Slums are a Feature of Bad Policy

Back to blogging and back to picking fights with people I basically agree with and quite like. There is a lot of truth in Alex Massie’s idea that slums are a sign of success, but a lot wrong too. In answering a typically reactionary Spectator commenter, Alex extols the virtues of  third world urbanisation for reducing birth rates, reducing poverty and encouraging economic growth.

The great migration to the city is evidence of urban success and rural failure, not the other way round. (Paradoxically, much of our development budget is spent on keeping people in the countryside, not the cities where many of them might have a better, if more crowded, future.)

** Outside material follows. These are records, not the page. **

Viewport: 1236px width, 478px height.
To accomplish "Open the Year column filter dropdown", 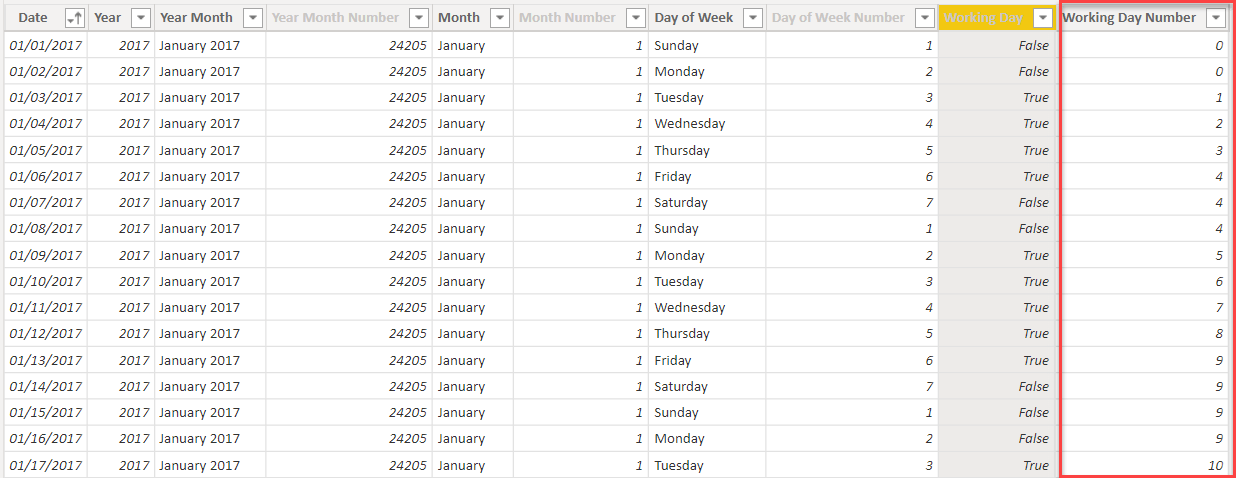I will click(141, 18).
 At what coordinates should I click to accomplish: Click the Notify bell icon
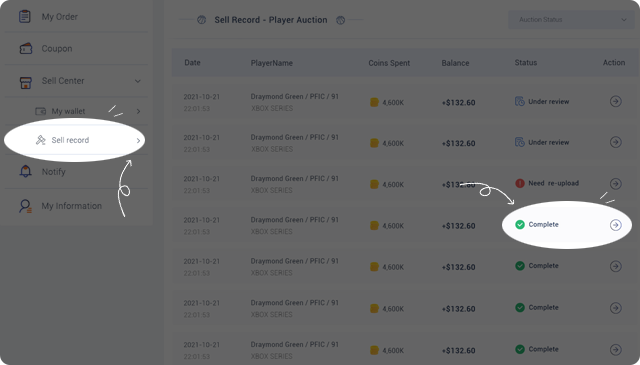coord(26,171)
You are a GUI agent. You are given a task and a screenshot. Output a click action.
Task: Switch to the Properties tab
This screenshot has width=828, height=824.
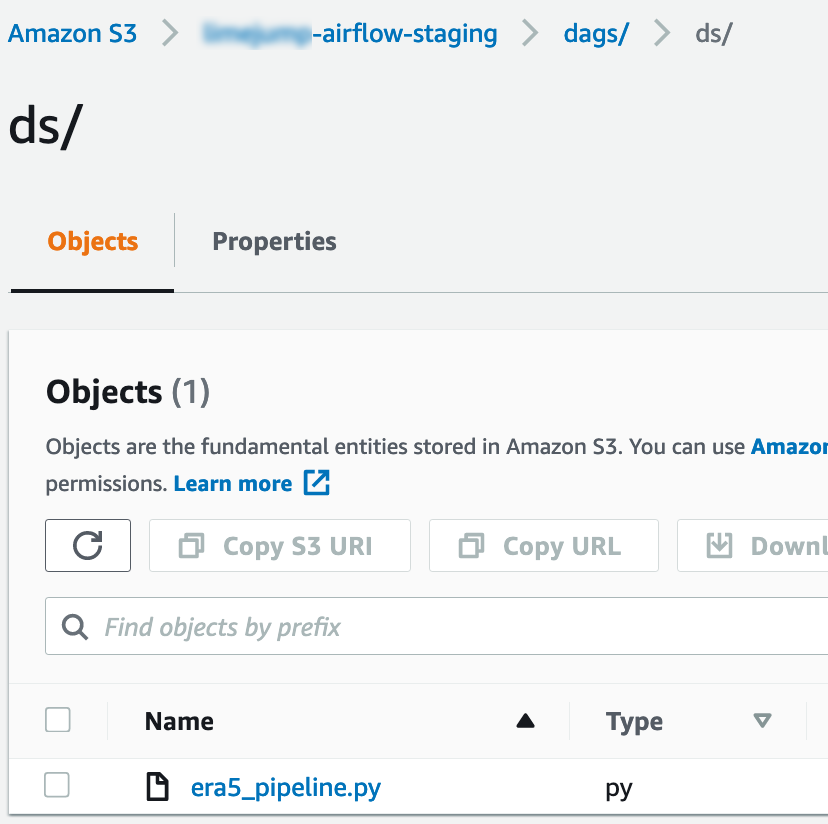tap(274, 241)
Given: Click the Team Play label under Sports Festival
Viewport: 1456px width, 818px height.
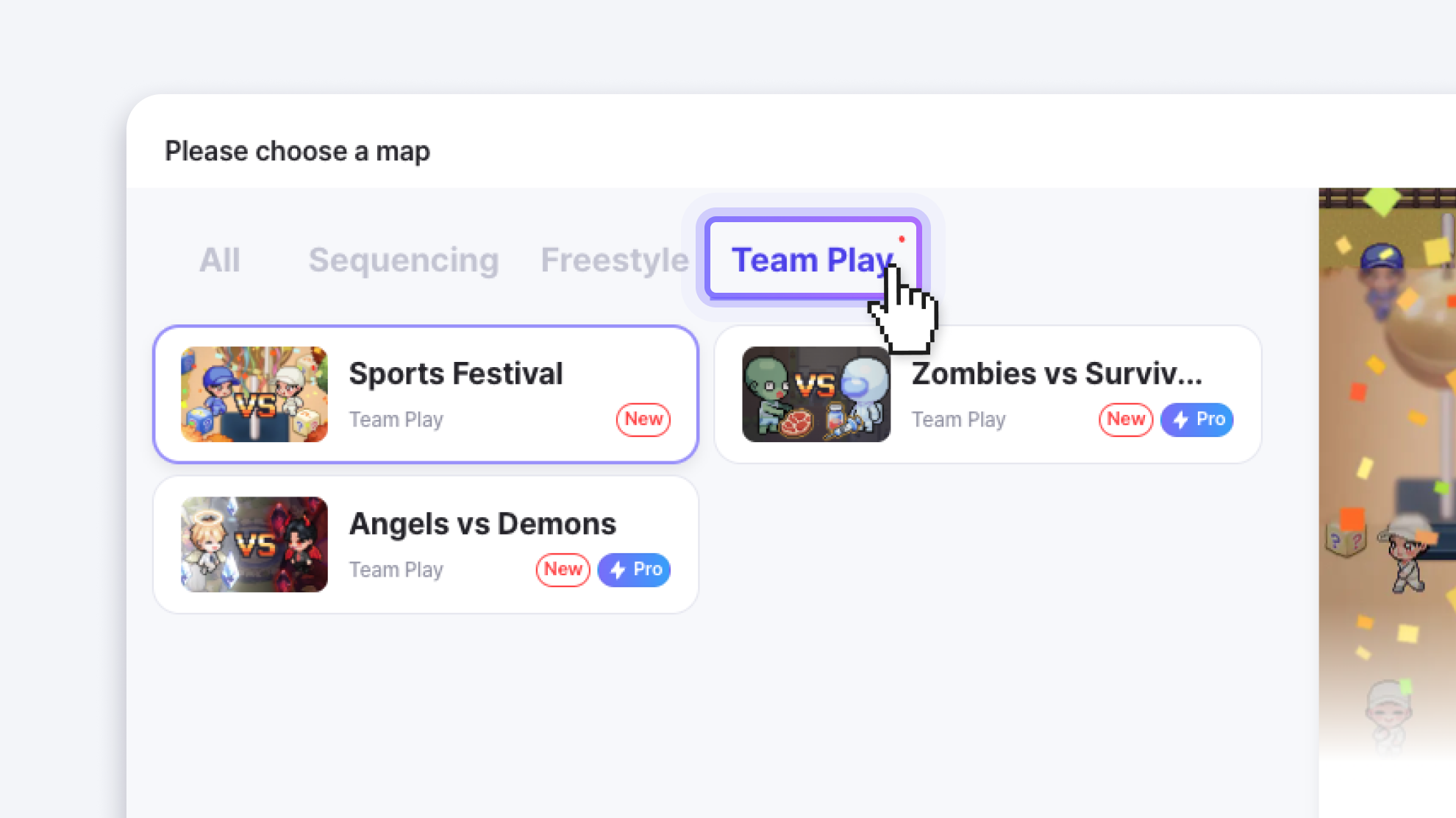Looking at the screenshot, I should click(396, 419).
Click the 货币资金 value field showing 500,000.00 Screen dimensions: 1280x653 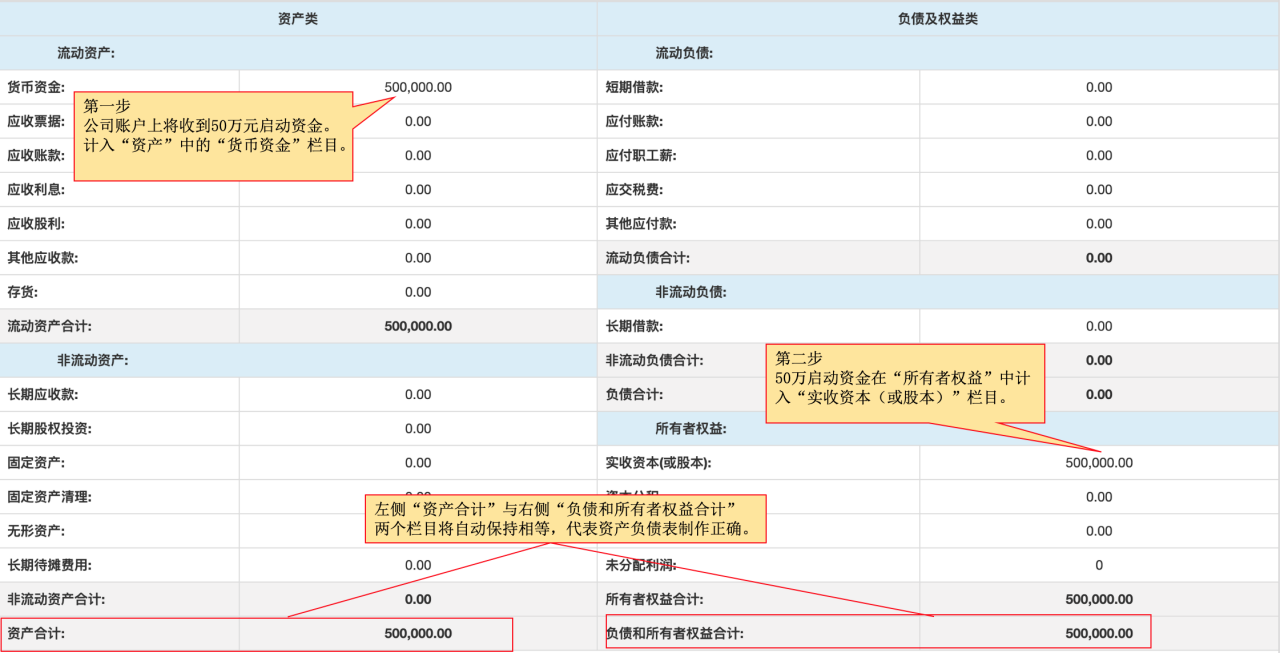coord(418,87)
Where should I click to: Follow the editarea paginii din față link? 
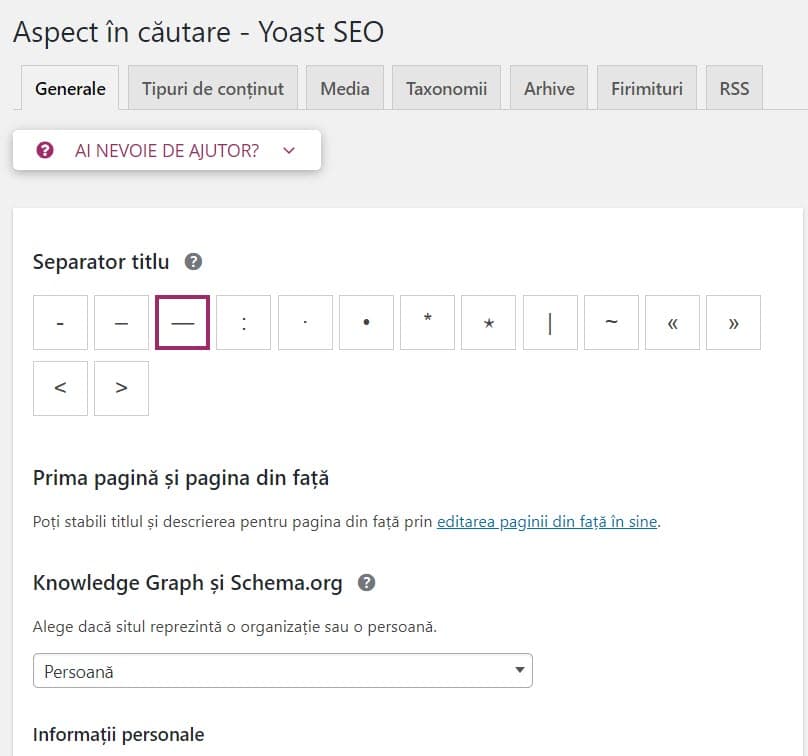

Sadly, the Candide like effort to argue that whatever is, is right, leaves Alex supporting some  very poor third world policy making. Slums are popular for two reasons; one is the inherent advantage of city living, the other is incredibly urban biased policy.

Cities are wonderful places, as the Glaeser quote Alex includes enthuses they are where the most valuable economic activity occurs, where the best public services are and where opportunities to better your life are most easily grasped.

But in addition to this, a key  reason they are doing so much better than rural areas is because governments have spent the last 60 years disproportionately investing in cities. That they have better services, better jobs and better opportunities is a product of policies which neglected rural healthcare and biased policy against agriculture and towards industry.

That means Alex is on dangerous ground criticising the that the DFID focus on rural incomes and services, correcting a bias makes for good policy. Picking the low hanging fruit in providing basic public health in rural areas is in fact incredibly cost effective. This is important for a service suffering from a disruptive “will they won’t they” Tory fuckalong over its funding target.